Undoubtedly, replacing the general ban on advertising pharmacies and pharmacy outlets with a catalog of specific forms of prohibited advertising is a step in the right direction, in line with the judgment of the EU Court of Justice. It is also right to introduce a definition of pharmacy advertising into the law, which will make it possible to distinguish ordinary information about a pharmacy from its advertising.

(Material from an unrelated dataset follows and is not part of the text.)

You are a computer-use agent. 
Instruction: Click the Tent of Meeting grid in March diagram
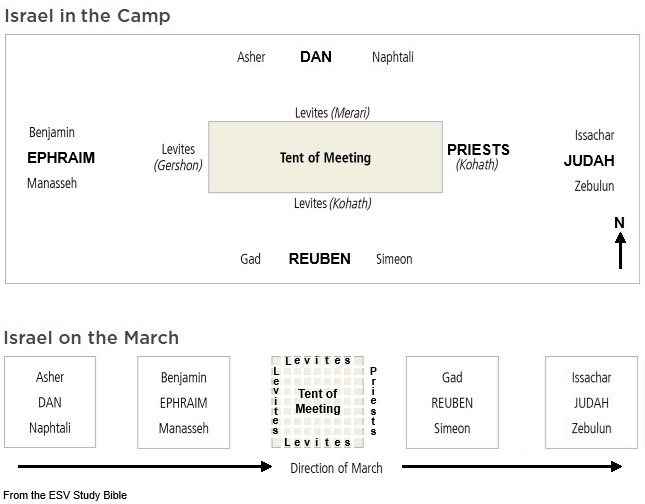pyautogui.click(x=319, y=401)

However, it seems that the definition proposed in last December 11's draft is too general and may cause practical problems. Particularly problematic is the inclusion as advertising of a pharmacy ("Advertising of a pharmacy or pharmacy outlet is the activity of: informing or encouraging the use of the offer of a pharmacy or pharmacy outlet..."), because this does not solve the problem that has arisen under the current legislation, namely, what kind of information about a pharmacy constitutes its advertising. Is putting information on a pharmacy's website about the fact that it sells reimbursed medical devices its advertising? Or about the fact that one can be vaccinated at it?

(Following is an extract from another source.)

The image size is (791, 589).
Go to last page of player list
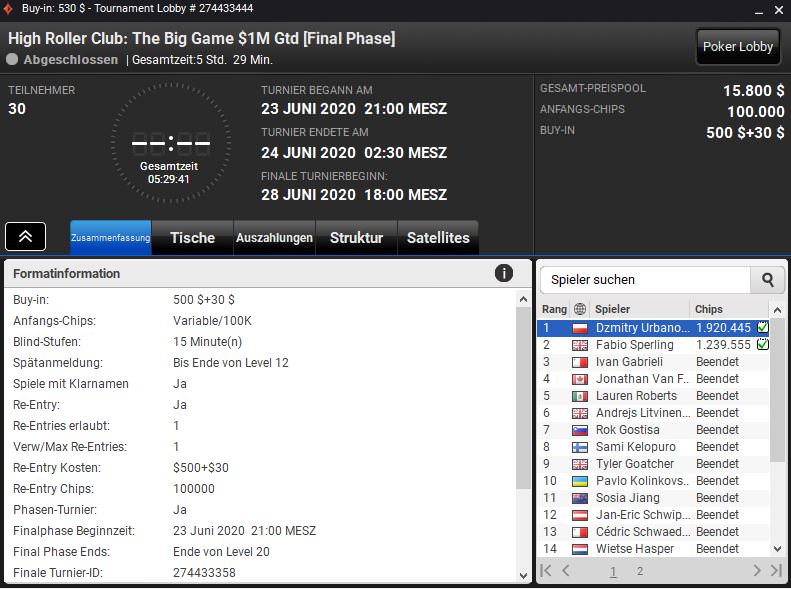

The draft is still in the early stages of legislative work, so it may change significantly before the amendment to the Pharmaceutical Law enters into force; so perhaps the definition of advertising of pharmacies and pharmacy outlets will also change.

Pharmacy vaccinations

Last year can be considered a breakthrough year for pharmacists due to the dramatic increase in the scope of immunizations that can be performed in pharmacies. Our regulator has noticed and appreciated the role of pharmacies in the immunization system, as the first point of contact for many patients, especially in smaller towns. As a result of the regulatory changes adopted last year, getting vaccinated in pharmacies has become even easier and more accessible than before.

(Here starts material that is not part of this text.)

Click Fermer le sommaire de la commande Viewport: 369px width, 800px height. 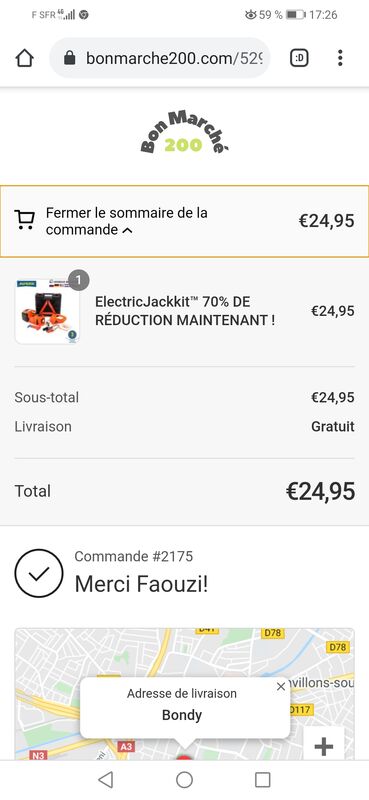(x=127, y=221)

The changes primarily involved expanding the scope of pharmacists' authority to issue pharmaceutical prescriptions for vaccines (this is a change to Article 96 of the Pharmaceutical Law). The amendment to the law, which came into force on February 14 last year, stipulates that a pharmacist can issue a pharmaceutical prescription for any immunological product necessary for a recommended vaccination at the pharmacy, not just the one against influenza. What's more, after the amendment to the Pharmaceutical Law, this prescription can be issued with the patient's right to a price reduction based on reimbursement, and not, as before, only at 100%.

In addition, last year the Minister of Health issued two new announcements on the list of pharmacy immunizations that can be fully or partially publicly financed. An analogous announcement, effective from 2023, provided for the possibility of covering only vaccinations in selected age groups against Covid-19, influenza and pneumococcal disease with public funding. The latest list, from the Ministry of Health's December 23, 2025 announcement, already lists 18 recommended vaccinations carried out at the pharmacy, which can be fully or partially financed with public funds; and this applies to vaccinations in all adult patients (over 18 years of age).

The above changes mean that a patient will be able to obtain a pharmaceutical prescription for a vaccine in a single visit to a pharmacy, purchase it with the right to a reimbursement discount and obtain a vaccination, the cost of which can be covered in whole or in part by public funds.

In addition to the above and other legislative changes, there have been other events in 2025, undoubtedly important for the health care system in Poland; these include, in particular, personnel changes at the Ministry of Health (including the position of Minister of Health), or the hole in the budget of the National Health Fund, which has been the subject of much publicity in recent months.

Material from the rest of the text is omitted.